Let’s make one thing clear. Corporations and their political dogs are not just attempting to stick it to union workers. They are after all of us just to keep more profit in their own coffers, hence the union busting and the Bush/Obama tax cuts.
AFL-CIO President Richard Trumka:
America's economic fate depends on us coming together to educate our children, to invest in our infrastructure, to face the threat of climate change and to reverse the yawning economic inequality that threatens our future.
Let me be specific. Unemployment stands at 9%. Underemployment is at 16%. Housing prices are falling, and foreclosures remain at historic highs. Economic growth is hovering at around 2% annually—not enough to put a dent in unemployment, especially as tax cuts expire, as the Recovery Act winds down—and state and local governments gear up for more deep cuts.

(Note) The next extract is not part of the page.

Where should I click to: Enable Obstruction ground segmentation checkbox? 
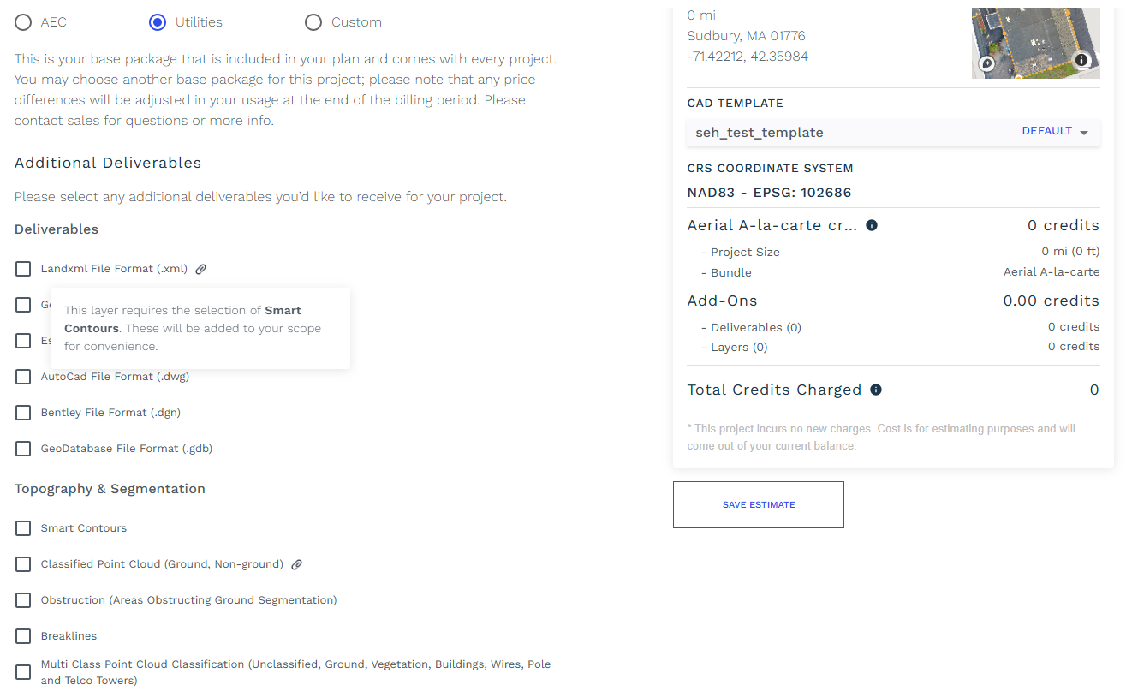tap(23, 600)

Yet instead of having a national conversation about putting America back to work to build our future, the debate here in Washington is about how fast we can destroy the fabric of our country, about breaking the promises we made to our parents and grandparents....
Why is our national conversation in such a destructive place? Not because we are impoverished. We have never been richer. The American economy has never produced as much wealth as it does today. But we feel poor because the wealth in our society has flowed to a handful among us, and they and the politicians who pander to the worst instincts of the wealthy would rather break promises to our parents and grandparents and deny our children a future than pay their fair share of taxes.

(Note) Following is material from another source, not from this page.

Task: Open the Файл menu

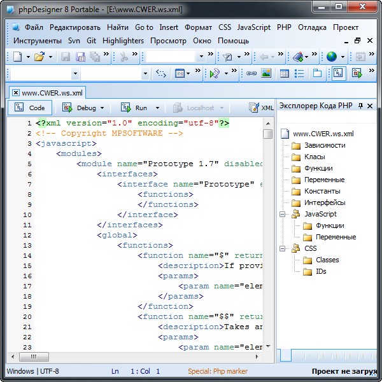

Of course the Republican do not wish any oversight of illegal corporate practices, so they tried to gut the NLRB but only could manage a $50 million cut in operating budget.

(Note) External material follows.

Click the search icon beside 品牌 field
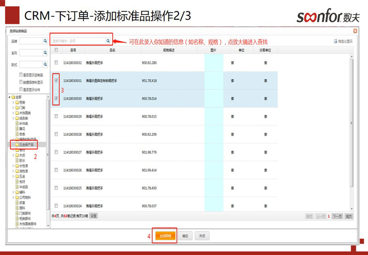 (x=45, y=41)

One hundred and seventy-six House Republicans (75 percent of the caucus) voted to eliminate all funding for the NLRB, which would have prevented the enforcement of labor law for a year. The measure failed to pass the House, but H.R. 1, the continuing resolution passed by the House, included a $50 million reduction in the National Labor Relations Board’s budget, which if it had also passed the Senate would have forced NLRB staff members to be furloughed for 55 days, causing a backlog of cases to pile up.
Many congressional Republicans have also been trying to prevent union elections from being decided by a majority vote. Last year, the National Mediation Board did away with an absurd rule that, for union elections under the Railway Labor Act, counted workers who didn’t vote as having voted against unionization. House Republican leaders are now using legislation that reauthorizes the Federal Aviation Administration to try and reverse the board’s ruling, once again counting absent workers as votes against the union. Senate Republican leaders, during the debate over the Senate’s version of the FAA bill, attempted to attach an amendment that would have blocked workers at the Transportation Security Administration from unionizing.
And conservative members of Congress are apoplectic about the NLRB’s decision this week to sue the states of Arizona and South Dakota seeking to invalidate those states’ constitutional amendments that prohibit private-sector employees from choosing to unionize through a procedure known as card check. The lawsuit is unsurprising and it continues a long precedent of striking down state laws preempted by the National Labor Relations Act, which these same conservatives support when it is used to strike down laws increasing workers’ union rights.
The sad thing is that many wage earners will continue to vote for a Republican, cutting their own throats. Truly amazing.